There are lots of people still trying to solve this problem. We are not competing with any of them. It’s easy for me to say this now that I am not counting on this as my day job, but I felt this way from the beginning. That's why I started a group called SharedSquared. If people in this industry cannot share lessons learned then no one can! My favorite company in the space right now is Peerby.com - they are like our cool younger cousin from Amsterdam.

7.      How does neighborrow differentiate itself from its competitors?

One of the quotes I now use in my enterprise innovation consulting is “The ability to learn faster than your competitors may be the only sustainable competitive advantage." (ARIE DE GUES) So at this point that's my only answer. 10 years ago I would have said something annoying like “Our proprietary algorithm” or “first mover advantage”.

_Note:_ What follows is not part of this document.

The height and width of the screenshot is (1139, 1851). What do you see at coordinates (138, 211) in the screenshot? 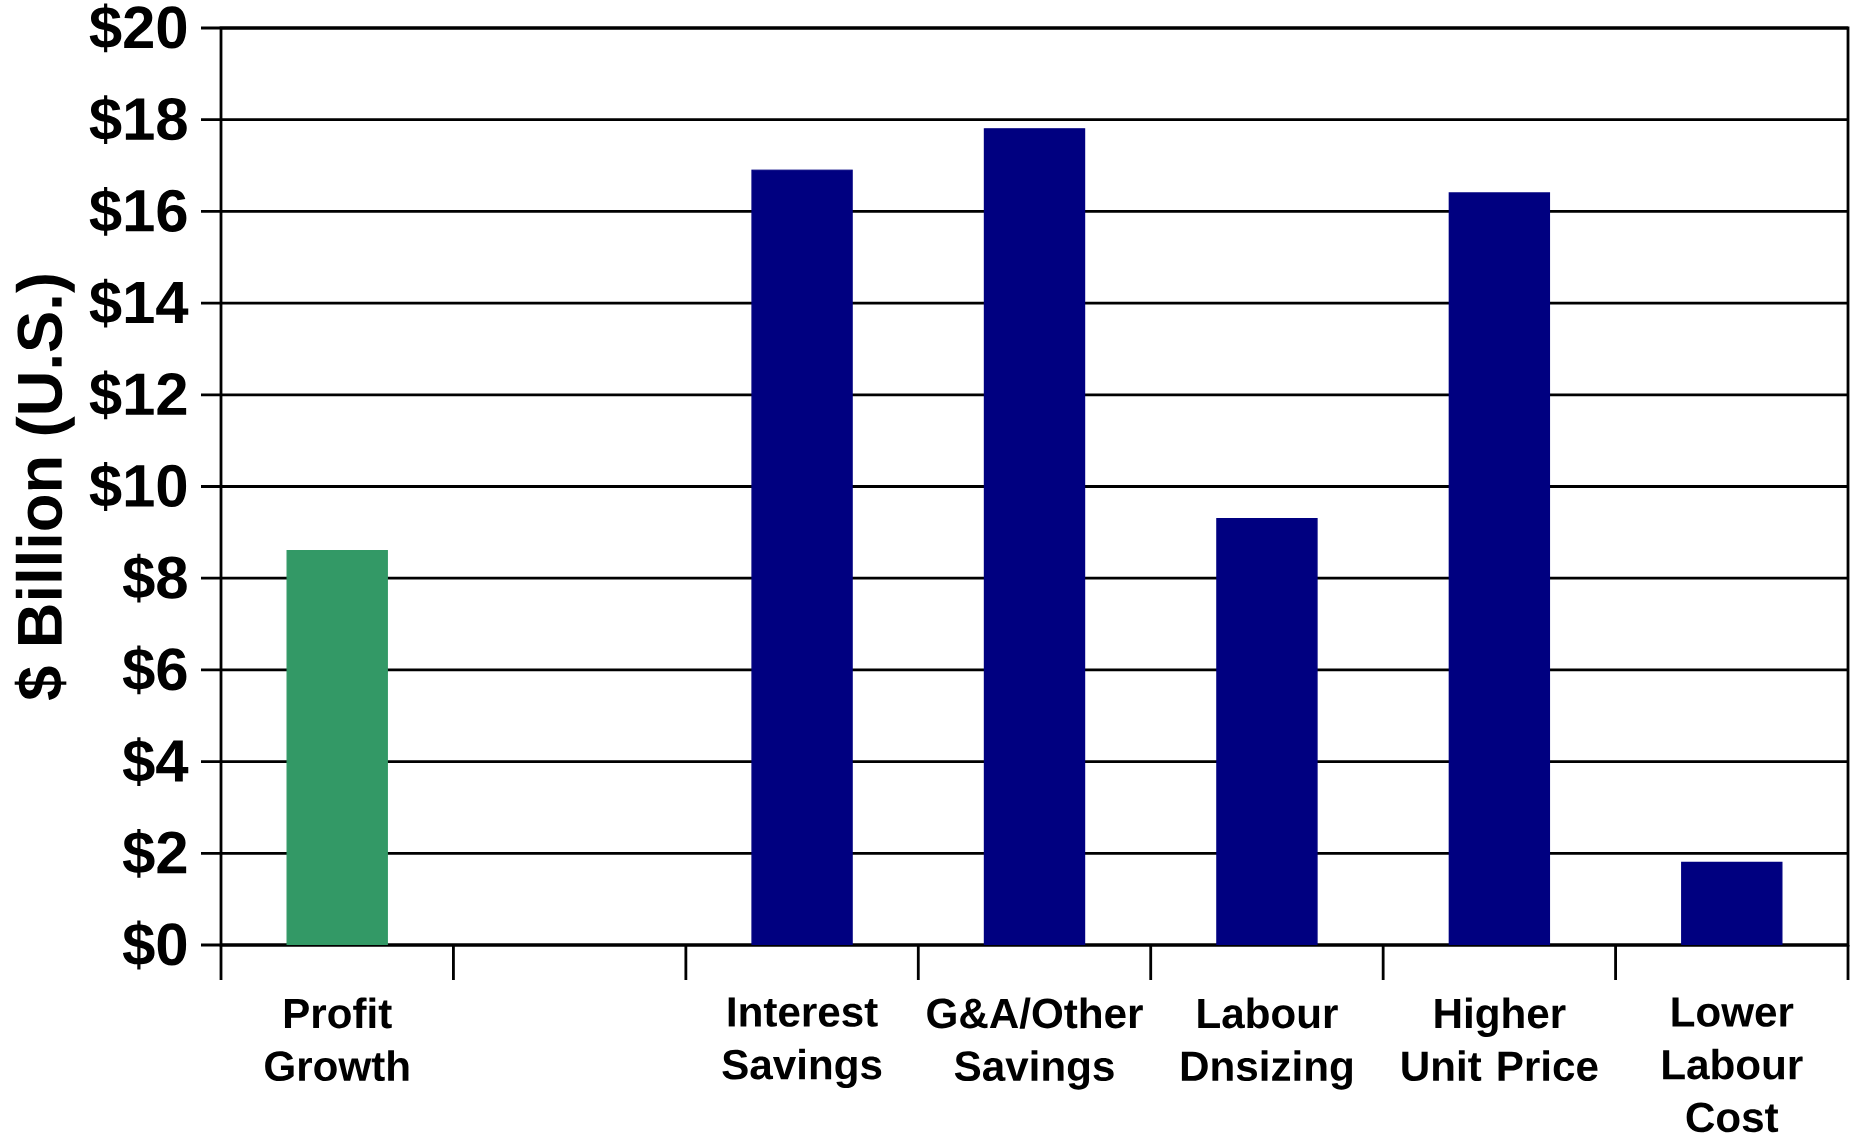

8.      How many users to you have atm?

We don’t track total users. We count incoming requests per day - which has remained steady at around 3. I reported the same metric to a different reporter from the same paper mentioned above. She didn’t cut us out of the article but she did report that we “closed our doors” because it fit her MO for the story - even though we told her we were still experimenting with new models and all we had done was stopped looking for funding and stopped treating it as a full time job. It was pretty awesome though when her boss made her write a retraction.

9.      Where are they mainly located?

Users are located around the world.

10.     What would you say are the main reasons why people join neighborrow?

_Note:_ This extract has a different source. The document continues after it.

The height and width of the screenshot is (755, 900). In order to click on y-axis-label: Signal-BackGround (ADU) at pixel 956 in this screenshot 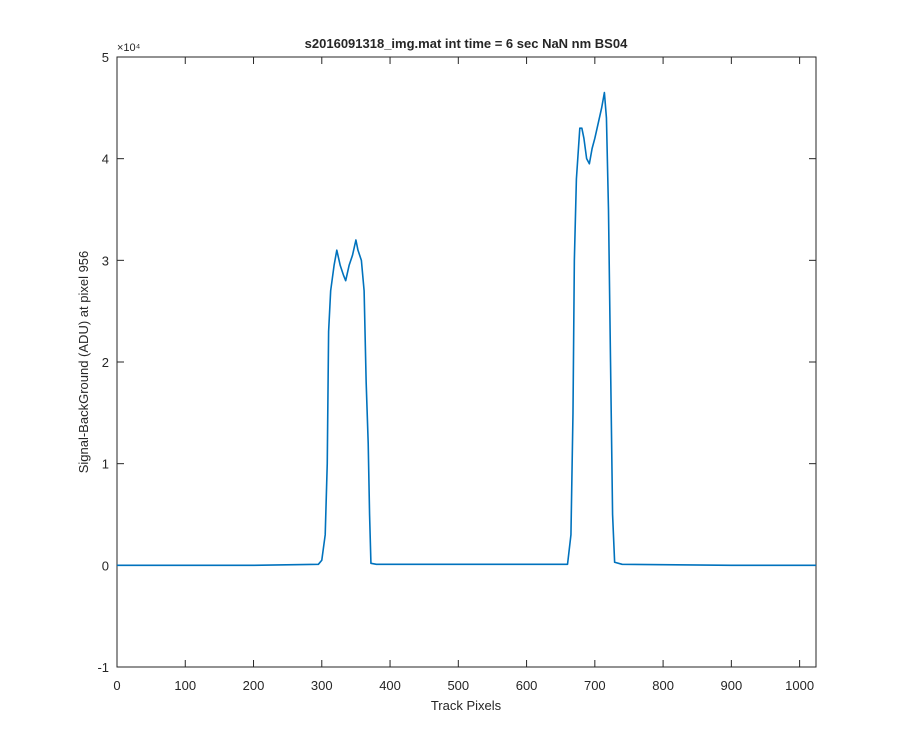, I will do `click(84, 362)`.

No one really “joins” anymore. People either need something and they ask for it - or they express interest in starting a local chapter. Which we still allow on a case by case basis - we even give them free shit to lend out to their neighborhood.

11.     In your opinion, what is necessary for a company to be and also to stay successful in the sharing economy?

Depends on your own definition of successful. But one thing that is a must is solving an actual problem that people really have.

12.     Can you think also of smth. which is impedimental for success?

13.     Which are the major risks? How could you avoid or overcome them?

14.     How do you finance Neighborrow?

15.     Is Neighborrow profitable atm? Is it aimed to be?

It is not profitable. It was meant to be when we raised some modest funds from friends, family and profounder. I fund it myself -- The requests that are real, I go into my amazon prime account, find the item used and I buy it for the person if they promise to find another borrower or send it back after 2 weeks.

16.     Which are neighborrow’s main goals? (being profitable, reaching a certain number of users…)

Solving the same problem of waste but with a different solution. As you may read in a blog post for http://leanstartup.co/products/blog/ - I still think that you need the hole not the drill, and it is absolutely moronically wasteful to own a drill if you are one of the people who use it for 7 minutes a year. That said, I do not believe the solution is a peer to peer market place… it might be something more like a 3d printed drill that you melt down after you drill the hole, so you can print a camera.